Climate Change

Lexical conundrum: Desertification does not allude to deserts

Today, desertification just means a reduction in the productivity of the land that is not reversible

 
By Rajit Sengupta
Published: Monday 02 September 2019

Most associate the term ‘desertification’ with alarming images of “deserts moving across the landscape, engulfing fertile lands and leaving starving people in their wake”.

While this construction is partially true, the term explains a much more complex phenomenon that has evolved overtimes. Little wonder, there are over 100 definitions of desertification, according to the Glantz inventory.  

The word ‘desert’ originates from an ancient Egyptian hieroglyph pronounced ‘tesert’, meaning a place that was ‘forsaken’ or ‘left behind’. Later, it was used as a Latin verb ‘deserturn’ to signify abandonment. The earliest usages suggest that the deserts were initially vibrant places that eventually became wastelands.

‘Desertification’ was first popularised by French botanist André Aubréville in 1948, who used it to describe how tropical forest regions in Africa were being transformed into “desert-like regions”. 

This definition suggested the expansion of deserts to new places as desertification. Strangely enough, this limited understanding played a crucial role in drawing the world’s attention towards desertification.

In the 1970s, scientists mistakenly believed the long spells of droughts in the Sahel region in Africa was desertification. This prompted the establishment of the United Nations Conference on Desertification (UNCOD) in 1977.

On the back of an ineffective UNCOD, in 1994, the United Nations Convention to Combat Desertification (UNCCD) was established, which defined desertification as land degradation in dryland areas due to various factors, including climatic variations and/or human activities.

This definition, though widely used even today, has been criticised for being too broad at certain places and too narrow at others. “The definition encompasses things like drought, overgrazing, and inadvisable cropping,” says British biogeographer Stephen Prince.

“All of these conditions suppress the ability of the land to support plant growth. But if it starts to rain and vegetation returns, what do you call it? Is the land still desertified?” he asks

Scientists now say desertification is reduction in the productivity of the land that is not reversible. This means a desertified land can no longer support the same plant growth it had in the past, and the change is permanent on a human time scale.

The irreversibility sets it apart from droughts, where the productivity of land is lost for a season or even few years, as seen in the case of the Sahel which started recovering in 1994 after over two decades of sparse rains.

“The Sahara is not advancing, but fluctuating like waves on the ocean,” says researcher Stefanie Herrmann from the Office of Arid Land Studies at the University of Arizona, Tucson. “There is no extensive desertification,” Prince agrees.

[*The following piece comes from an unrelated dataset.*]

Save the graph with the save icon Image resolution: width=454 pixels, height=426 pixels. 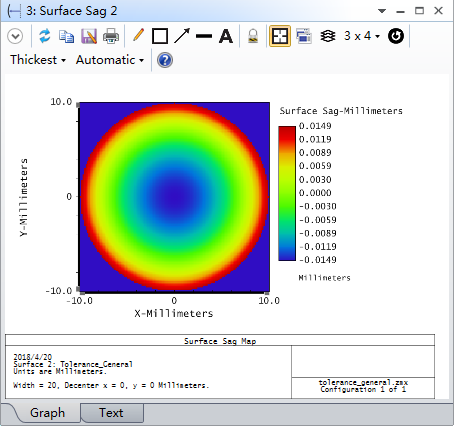pyautogui.click(x=89, y=36)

Instead, the large-scale changes in vegetation in the Sahel are mainly driven by the often-extreme rainfall variations. If the land is not considered desertified unless the change is permanent, the change needs to be tracked over a long period — at least a few decades — to see if vegetation is permanently altered.

The latest World Atlas, released by the European Council in 2018, uses thirty-year periods to establish desertification. India, like most countries, still uses two-year time periods, which can be misleading.  

Scientists also believe the UNCCD definitions’ focus on drylands is not myopic and that land degradation is a problem of global dimensions, affecting all regions of the world. Calling the focus on drylands as “unfortunate”, the latest World Atlas says desertification is a global phenomenon. It is a nebulous, all-encompassing concept.

It predicts that by 2040, over 70 per cent of the big cities (more than 0.3 million people) currently in non-dryland areas will grow drier in the business-as-usual scenario. In contrast, 43 per cent of the big cities in dryland areas will be hit by desertification.